As the president of the G20, what becomes worrisome for India amidst the unfurling health, and socio-economic crisis in China is the fact that India’s neighbourhood itself is in flux.
Sriparna Pathak, Associate Professor, Jindal School of International Affairs, O.P. Jindal Global University, Sonipat, Haryana, India.
Avoiding large scale conflicts has been a common theme in international politics since the Second World War. Laws, treaties, and organisations were created to avoid the horrors witnessed in the Second World War. However, with time, the nature of conflicts also evolved. To navigate newer forms of conflicts, newer approaches to cooperation were established, of which the group of 20 or the G20 is one.
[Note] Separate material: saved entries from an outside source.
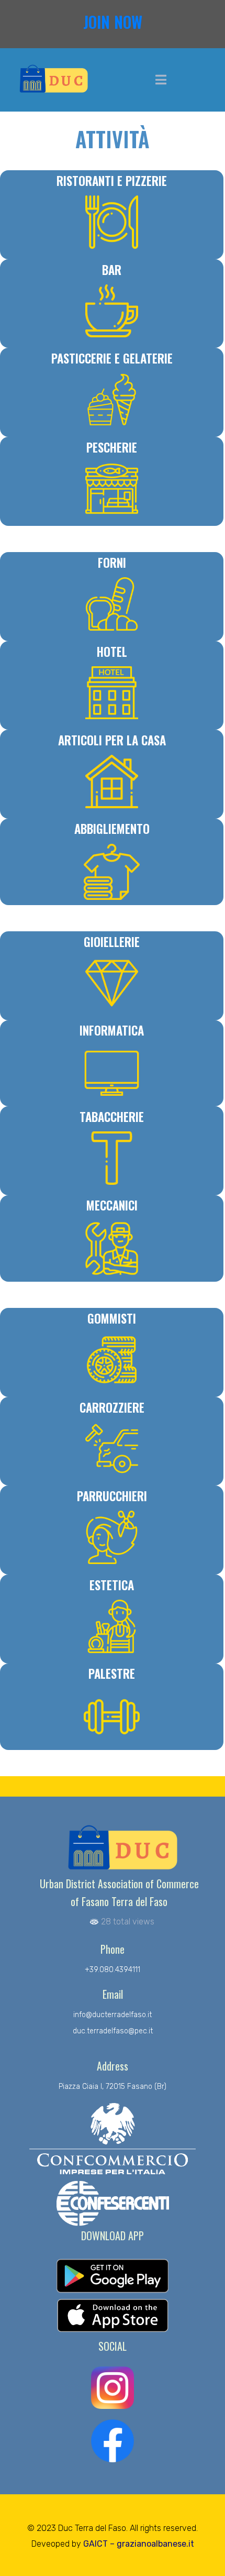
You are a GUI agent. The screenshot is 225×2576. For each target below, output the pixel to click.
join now (112, 22)
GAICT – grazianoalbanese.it (138, 2544)
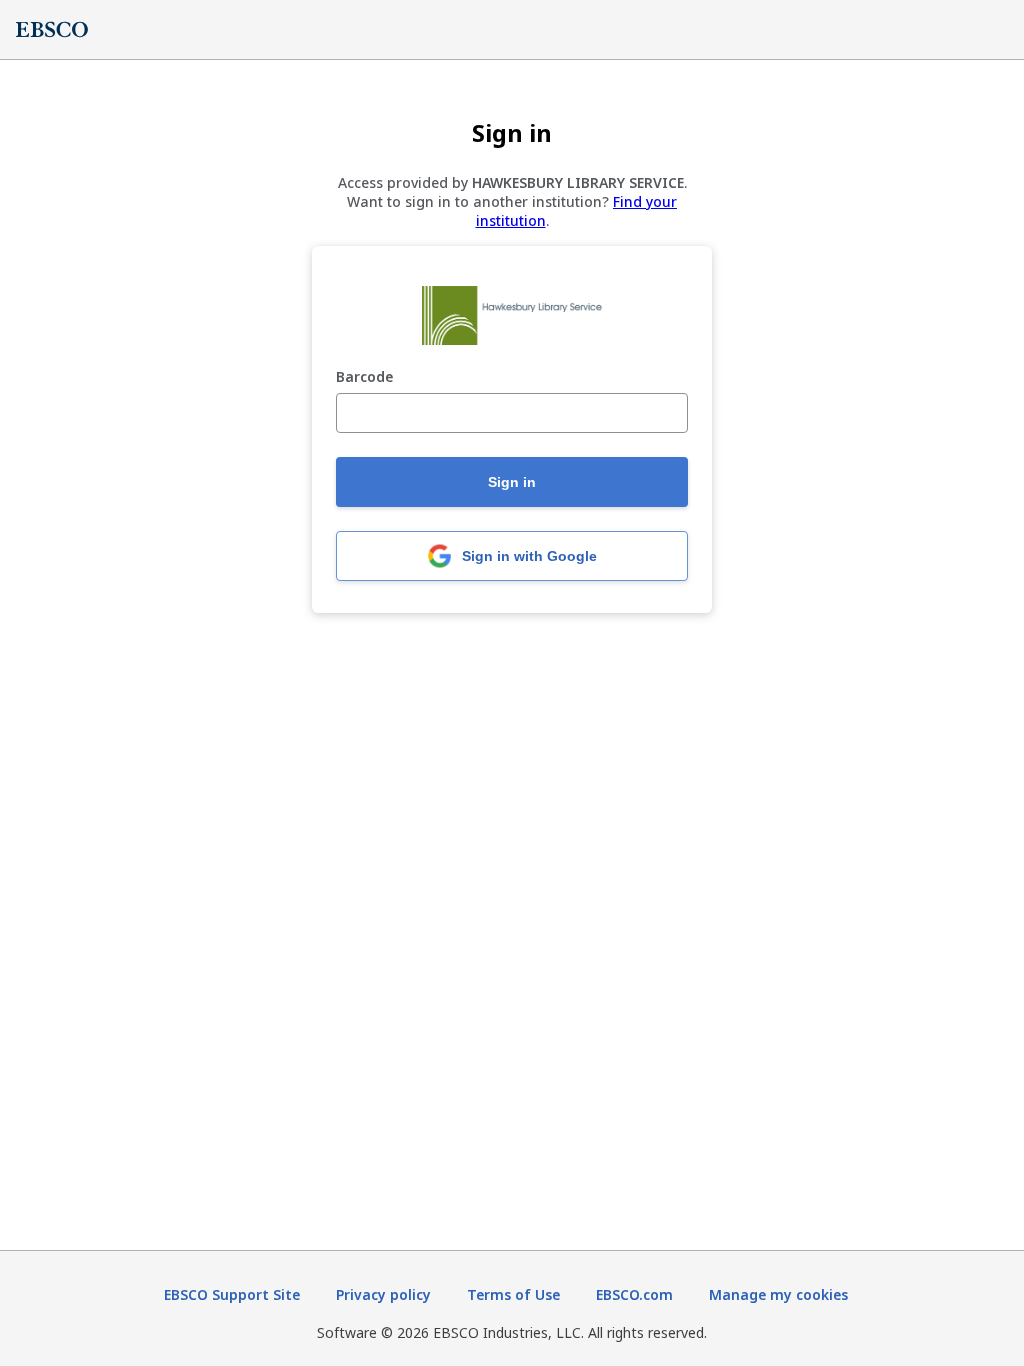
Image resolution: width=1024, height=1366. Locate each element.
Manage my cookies (778, 1294)
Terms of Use (513, 1294)
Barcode (364, 377)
Founded in 1999 after the Asian Financial crisis to discuss global economic and financial issues, the G20 was upgraded to the levels of heads of state in 2007, during the global financial crisis. In 2009 it was designated as the premier forum for international economic cooperation. India assumed the presidency of the group in December 2022 amidst various sorts of turmoil ranging from the Russia-Ukraine crisis, an impending food crisis, slowing global economic growth and the COVID 19 pandemic.
While the ongoing Russia-Ukraine war is largely a security issue, fallouts have seeped into the economic realm in myriad ways, including food and energy crisis. Securing long term economic growth, ensuring the guarantee of food, fertiliser and energy security- particularly for the poorest of the poor becomes important. The Black Sea grain initiative is important in this context.
The initiative endeavours to tackle escalating food prices caused by supply chain disruptions due to the ongoing Russia-Ukraine war, and was a deal brokered by the United Nations and Turkey in July last year. Reflecting upon the initiative, Antonio Guterres in November last year had tweeted about how the initiative demonstrates the pertinence of discreet diplomacy in finding multilateral solutions.